• _Task instructions_
In the entries below, find the line with "Task: Click the edit" and print exactly every line from there up to and including the line with "Open the Related tab", with no other lines.

═══ Dataset excerpts ═══

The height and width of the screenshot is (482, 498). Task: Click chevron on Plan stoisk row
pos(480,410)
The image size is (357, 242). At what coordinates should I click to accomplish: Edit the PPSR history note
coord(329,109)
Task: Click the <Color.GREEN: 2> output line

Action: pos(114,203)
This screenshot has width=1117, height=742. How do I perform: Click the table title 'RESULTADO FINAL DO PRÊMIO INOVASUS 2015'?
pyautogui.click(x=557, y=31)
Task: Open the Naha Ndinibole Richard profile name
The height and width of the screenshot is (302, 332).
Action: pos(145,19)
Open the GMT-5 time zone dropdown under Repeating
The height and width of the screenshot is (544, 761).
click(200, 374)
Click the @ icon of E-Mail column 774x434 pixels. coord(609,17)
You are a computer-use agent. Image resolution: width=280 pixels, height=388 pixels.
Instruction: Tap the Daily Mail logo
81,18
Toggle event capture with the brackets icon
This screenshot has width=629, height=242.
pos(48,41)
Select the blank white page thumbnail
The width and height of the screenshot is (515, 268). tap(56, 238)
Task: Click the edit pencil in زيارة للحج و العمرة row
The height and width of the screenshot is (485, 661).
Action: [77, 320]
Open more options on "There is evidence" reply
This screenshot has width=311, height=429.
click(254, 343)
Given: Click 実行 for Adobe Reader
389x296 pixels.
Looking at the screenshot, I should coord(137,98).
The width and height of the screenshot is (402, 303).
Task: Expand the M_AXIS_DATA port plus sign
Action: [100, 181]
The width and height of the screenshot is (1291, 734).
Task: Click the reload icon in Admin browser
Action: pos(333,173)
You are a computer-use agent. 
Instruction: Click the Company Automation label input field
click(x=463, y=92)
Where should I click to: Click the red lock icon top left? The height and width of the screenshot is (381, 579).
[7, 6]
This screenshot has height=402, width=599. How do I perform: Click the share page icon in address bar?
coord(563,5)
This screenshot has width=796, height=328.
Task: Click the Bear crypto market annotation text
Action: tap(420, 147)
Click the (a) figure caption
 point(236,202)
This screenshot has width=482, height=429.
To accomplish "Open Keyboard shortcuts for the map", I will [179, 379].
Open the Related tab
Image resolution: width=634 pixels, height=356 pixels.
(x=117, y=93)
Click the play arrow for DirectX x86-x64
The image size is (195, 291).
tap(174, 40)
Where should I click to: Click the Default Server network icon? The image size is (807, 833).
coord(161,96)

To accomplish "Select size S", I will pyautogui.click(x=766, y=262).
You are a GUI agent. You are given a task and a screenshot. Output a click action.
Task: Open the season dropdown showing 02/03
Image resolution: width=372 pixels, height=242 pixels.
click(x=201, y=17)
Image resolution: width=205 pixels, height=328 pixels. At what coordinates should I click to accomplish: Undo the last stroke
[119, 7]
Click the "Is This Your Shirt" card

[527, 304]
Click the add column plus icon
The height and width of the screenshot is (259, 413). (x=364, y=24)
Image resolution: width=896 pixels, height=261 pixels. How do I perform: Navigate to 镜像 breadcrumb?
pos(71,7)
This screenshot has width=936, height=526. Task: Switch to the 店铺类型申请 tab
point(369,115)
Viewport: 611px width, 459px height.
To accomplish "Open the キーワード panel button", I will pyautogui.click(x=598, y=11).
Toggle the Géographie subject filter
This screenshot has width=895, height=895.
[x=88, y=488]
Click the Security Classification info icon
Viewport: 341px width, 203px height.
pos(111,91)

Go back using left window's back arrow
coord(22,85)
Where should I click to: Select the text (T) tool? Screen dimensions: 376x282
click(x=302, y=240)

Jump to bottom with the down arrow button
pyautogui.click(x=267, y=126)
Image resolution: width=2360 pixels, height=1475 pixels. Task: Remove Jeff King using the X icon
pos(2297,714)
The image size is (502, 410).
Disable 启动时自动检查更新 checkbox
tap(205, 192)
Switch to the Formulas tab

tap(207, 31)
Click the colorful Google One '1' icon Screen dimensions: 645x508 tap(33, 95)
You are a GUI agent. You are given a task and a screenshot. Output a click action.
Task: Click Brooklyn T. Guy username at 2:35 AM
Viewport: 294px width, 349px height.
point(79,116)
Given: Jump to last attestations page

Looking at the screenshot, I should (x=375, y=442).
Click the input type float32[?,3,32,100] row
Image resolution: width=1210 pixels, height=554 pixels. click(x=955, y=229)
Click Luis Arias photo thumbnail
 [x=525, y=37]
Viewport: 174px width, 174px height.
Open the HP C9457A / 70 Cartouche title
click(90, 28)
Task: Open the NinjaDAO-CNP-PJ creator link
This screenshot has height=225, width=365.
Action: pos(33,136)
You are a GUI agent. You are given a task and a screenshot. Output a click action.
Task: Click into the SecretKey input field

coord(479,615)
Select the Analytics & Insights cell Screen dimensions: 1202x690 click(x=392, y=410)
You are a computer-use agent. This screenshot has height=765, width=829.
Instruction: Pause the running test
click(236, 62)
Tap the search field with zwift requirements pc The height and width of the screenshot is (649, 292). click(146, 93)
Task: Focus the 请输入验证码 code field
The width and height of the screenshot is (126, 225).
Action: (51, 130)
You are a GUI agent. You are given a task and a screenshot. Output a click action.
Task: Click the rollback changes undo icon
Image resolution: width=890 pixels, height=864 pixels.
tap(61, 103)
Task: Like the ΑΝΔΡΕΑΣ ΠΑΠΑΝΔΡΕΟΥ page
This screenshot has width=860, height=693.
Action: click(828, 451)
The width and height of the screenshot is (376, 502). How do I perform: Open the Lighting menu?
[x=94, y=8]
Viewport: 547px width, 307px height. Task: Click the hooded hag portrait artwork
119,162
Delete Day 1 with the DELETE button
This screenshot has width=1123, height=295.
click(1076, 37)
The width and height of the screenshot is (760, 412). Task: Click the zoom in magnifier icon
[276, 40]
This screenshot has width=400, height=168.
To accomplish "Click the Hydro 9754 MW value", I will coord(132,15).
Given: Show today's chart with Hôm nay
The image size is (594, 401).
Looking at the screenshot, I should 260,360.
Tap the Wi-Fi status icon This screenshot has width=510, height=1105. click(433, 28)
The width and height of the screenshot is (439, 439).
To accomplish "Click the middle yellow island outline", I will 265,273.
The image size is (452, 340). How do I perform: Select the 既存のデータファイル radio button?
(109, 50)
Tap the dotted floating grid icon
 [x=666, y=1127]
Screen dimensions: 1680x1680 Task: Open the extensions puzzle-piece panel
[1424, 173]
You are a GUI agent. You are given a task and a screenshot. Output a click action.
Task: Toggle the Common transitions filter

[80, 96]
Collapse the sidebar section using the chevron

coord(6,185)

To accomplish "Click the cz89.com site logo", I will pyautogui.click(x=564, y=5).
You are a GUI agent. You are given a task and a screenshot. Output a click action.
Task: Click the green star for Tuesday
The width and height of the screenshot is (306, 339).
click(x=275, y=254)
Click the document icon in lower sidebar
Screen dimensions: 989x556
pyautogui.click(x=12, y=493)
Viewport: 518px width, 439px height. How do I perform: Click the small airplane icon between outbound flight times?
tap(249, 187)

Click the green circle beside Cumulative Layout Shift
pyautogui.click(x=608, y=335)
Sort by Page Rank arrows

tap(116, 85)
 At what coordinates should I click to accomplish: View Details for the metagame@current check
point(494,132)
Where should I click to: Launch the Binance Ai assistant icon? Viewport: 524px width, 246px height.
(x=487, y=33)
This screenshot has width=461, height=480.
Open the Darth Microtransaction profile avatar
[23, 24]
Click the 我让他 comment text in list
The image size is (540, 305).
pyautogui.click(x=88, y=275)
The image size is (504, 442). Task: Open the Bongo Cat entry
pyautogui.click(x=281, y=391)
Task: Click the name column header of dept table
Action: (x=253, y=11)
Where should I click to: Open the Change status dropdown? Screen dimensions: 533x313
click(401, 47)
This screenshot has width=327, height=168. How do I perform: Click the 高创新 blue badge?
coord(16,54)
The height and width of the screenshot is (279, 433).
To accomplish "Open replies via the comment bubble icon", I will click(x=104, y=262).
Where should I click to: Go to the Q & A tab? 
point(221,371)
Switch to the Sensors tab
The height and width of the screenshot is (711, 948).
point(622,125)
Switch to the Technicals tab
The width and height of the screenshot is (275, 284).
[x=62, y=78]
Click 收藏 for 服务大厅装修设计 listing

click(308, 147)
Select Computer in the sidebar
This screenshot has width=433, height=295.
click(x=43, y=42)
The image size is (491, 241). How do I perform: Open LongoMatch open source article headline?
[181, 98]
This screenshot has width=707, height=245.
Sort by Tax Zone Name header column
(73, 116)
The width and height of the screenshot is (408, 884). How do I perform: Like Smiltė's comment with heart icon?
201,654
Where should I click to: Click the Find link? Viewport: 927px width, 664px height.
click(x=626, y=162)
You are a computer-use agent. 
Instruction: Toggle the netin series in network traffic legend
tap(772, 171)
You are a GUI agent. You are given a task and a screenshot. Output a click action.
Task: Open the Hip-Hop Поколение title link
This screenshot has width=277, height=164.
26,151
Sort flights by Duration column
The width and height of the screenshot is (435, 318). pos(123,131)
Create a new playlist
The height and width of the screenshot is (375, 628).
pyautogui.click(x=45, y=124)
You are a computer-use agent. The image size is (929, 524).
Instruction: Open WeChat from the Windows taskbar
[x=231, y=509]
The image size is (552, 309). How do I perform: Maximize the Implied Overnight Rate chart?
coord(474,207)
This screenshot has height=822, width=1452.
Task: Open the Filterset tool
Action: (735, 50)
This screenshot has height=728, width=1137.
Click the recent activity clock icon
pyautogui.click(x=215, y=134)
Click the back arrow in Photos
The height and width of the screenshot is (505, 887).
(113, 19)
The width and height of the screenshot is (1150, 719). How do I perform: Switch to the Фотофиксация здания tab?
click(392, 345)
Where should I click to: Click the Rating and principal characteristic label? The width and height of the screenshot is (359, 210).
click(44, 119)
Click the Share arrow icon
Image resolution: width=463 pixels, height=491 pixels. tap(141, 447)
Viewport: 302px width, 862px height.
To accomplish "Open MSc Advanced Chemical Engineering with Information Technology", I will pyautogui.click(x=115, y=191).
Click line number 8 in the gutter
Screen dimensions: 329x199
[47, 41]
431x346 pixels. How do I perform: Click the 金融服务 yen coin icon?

═══

• _Task response_
Task: Click the edit pencil in زيارة للحج و العمرة row
The height and width of the screenshot is (485, 661).
Action: [77, 320]
Open more options on "There is evidence" reply
This screenshot has width=311, height=429.
click(254, 343)
Given: Click 実行 for Adobe Reader
389x296 pixels.
Looking at the screenshot, I should coord(137,98).
The width and height of the screenshot is (402, 303).
Task: Expand the M_AXIS_DATA port plus sign
Action: [100, 181]
The width and height of the screenshot is (1291, 734).
Task: Click the reload icon in Admin browser
Action: pos(333,173)
You are a computer-use agent. 
Instruction: Click the Company Automation label input field
click(x=463, y=92)
Where should I click to: Click the red lock icon top left? The height and width of the screenshot is (381, 579).
[7, 6]
This screenshot has height=402, width=599. How do I perform: Click the share page icon in address bar?
coord(563,5)
This screenshot has width=796, height=328.
Task: Click the Bear crypto market annotation text
Action: tap(420, 147)
Click the (a) figure caption
 point(236,202)
This screenshot has width=482, height=429.
To accomplish "Open Keyboard shortcuts for the map", I will [179, 379].
Open the Related tab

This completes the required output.